BRIEF »
Please state how many lines of the records hold the string "right", giving nothing but the number.

BEGIN MATERIAL FOR THIS EXERCISE

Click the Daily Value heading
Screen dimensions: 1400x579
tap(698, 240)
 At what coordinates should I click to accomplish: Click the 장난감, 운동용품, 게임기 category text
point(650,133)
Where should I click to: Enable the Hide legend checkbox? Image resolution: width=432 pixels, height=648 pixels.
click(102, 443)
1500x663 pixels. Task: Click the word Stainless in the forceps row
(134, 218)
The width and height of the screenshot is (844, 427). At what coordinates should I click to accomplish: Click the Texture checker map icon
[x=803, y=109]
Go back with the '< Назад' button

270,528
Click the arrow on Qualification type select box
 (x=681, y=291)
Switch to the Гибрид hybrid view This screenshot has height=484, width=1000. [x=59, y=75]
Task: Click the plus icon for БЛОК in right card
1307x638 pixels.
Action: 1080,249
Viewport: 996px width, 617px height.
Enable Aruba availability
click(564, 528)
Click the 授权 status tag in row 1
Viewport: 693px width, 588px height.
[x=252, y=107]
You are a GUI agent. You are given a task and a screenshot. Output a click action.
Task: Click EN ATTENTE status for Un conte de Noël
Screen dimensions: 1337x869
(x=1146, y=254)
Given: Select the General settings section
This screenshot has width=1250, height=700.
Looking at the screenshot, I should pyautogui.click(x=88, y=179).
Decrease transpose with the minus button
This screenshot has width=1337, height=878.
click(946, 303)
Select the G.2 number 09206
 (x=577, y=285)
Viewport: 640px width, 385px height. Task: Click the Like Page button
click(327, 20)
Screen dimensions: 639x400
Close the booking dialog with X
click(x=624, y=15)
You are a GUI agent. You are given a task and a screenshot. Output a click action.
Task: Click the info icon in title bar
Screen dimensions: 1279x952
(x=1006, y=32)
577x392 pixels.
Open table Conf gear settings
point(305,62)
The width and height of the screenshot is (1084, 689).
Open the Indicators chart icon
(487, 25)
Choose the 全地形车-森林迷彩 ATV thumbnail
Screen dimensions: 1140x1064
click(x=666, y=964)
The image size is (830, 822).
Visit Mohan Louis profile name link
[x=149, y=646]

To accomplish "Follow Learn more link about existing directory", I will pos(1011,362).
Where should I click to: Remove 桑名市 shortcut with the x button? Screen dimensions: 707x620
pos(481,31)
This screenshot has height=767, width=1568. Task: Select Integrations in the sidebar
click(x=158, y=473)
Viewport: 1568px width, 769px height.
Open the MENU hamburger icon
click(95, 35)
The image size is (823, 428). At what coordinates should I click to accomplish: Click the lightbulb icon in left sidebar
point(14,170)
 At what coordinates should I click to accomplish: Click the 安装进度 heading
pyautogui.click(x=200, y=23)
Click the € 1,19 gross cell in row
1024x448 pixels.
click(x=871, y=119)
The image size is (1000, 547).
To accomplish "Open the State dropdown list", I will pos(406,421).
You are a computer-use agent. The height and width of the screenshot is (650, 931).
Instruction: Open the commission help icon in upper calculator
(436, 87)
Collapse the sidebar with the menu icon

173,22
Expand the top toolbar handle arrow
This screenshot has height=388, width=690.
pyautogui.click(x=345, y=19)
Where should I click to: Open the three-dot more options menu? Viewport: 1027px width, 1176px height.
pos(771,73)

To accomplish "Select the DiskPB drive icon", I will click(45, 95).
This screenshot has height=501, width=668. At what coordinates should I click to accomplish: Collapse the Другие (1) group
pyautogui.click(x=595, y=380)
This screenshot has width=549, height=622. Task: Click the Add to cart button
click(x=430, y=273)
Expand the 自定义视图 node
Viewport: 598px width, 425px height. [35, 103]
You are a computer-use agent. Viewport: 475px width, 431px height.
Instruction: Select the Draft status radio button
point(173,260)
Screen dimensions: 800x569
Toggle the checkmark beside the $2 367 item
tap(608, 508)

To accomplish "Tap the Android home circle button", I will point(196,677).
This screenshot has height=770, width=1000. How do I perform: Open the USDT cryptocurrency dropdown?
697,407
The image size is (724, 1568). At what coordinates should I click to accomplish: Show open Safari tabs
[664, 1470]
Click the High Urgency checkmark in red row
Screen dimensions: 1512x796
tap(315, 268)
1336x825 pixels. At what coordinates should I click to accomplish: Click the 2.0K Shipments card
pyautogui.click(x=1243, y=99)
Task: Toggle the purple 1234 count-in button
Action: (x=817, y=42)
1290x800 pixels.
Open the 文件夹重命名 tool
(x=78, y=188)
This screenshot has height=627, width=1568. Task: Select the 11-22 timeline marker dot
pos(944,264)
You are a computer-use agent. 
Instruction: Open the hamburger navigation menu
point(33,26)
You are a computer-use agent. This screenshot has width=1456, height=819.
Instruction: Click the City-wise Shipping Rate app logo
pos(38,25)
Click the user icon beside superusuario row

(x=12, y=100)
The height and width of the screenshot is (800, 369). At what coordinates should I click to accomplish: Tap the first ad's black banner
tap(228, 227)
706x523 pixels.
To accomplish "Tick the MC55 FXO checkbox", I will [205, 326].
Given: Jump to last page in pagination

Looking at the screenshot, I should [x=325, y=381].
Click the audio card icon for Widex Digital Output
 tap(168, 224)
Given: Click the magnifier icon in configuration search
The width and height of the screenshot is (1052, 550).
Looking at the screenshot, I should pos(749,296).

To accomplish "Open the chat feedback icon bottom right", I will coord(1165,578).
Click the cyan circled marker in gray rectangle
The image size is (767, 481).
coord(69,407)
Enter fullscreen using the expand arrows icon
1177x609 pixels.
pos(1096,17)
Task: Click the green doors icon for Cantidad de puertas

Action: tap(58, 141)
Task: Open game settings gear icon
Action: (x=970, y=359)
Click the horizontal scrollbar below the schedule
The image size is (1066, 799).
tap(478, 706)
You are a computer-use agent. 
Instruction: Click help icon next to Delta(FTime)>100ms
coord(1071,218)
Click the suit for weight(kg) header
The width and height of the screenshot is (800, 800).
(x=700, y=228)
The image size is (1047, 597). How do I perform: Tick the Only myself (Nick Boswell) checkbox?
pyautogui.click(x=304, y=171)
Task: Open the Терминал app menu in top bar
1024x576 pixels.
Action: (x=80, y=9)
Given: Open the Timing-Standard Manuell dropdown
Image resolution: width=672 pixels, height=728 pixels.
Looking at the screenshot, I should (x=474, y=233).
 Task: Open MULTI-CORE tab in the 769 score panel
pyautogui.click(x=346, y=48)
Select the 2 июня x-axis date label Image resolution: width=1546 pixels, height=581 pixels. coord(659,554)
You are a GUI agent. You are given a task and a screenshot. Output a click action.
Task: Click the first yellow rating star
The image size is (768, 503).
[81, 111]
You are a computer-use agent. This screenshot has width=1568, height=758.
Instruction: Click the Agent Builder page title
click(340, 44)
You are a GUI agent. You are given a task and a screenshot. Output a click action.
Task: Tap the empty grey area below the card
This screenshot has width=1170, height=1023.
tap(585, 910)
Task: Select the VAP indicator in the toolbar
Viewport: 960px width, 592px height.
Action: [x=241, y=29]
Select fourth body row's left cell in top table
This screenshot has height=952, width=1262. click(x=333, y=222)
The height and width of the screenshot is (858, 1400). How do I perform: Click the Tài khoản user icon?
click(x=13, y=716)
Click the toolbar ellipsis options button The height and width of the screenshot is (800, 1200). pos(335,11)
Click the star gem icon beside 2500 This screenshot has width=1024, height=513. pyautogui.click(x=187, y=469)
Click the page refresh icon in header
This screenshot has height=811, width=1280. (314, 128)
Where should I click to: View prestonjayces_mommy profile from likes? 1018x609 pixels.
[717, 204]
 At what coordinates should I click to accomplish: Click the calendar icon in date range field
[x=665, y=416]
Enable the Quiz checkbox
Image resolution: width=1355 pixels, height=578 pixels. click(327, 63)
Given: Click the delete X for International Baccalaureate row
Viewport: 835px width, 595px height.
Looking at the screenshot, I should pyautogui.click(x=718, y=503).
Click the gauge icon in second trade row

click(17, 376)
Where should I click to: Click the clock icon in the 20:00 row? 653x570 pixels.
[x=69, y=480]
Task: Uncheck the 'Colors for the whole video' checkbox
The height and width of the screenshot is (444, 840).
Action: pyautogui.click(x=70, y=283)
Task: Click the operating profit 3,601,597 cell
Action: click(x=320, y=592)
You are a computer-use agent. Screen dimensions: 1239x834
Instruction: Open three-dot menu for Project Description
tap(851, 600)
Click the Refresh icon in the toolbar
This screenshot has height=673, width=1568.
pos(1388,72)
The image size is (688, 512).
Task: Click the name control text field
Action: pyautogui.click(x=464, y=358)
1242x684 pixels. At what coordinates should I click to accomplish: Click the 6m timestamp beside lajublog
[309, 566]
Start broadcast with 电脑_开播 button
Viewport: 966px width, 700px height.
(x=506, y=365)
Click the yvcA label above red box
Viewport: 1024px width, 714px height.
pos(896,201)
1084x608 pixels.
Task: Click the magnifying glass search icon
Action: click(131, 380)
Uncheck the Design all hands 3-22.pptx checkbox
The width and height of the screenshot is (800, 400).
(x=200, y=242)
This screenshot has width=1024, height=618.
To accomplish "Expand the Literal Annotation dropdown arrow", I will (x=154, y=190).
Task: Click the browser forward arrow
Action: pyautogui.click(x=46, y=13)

END MATERIAL FOR THIS EXERCISE

WRITTEN REPLY »
2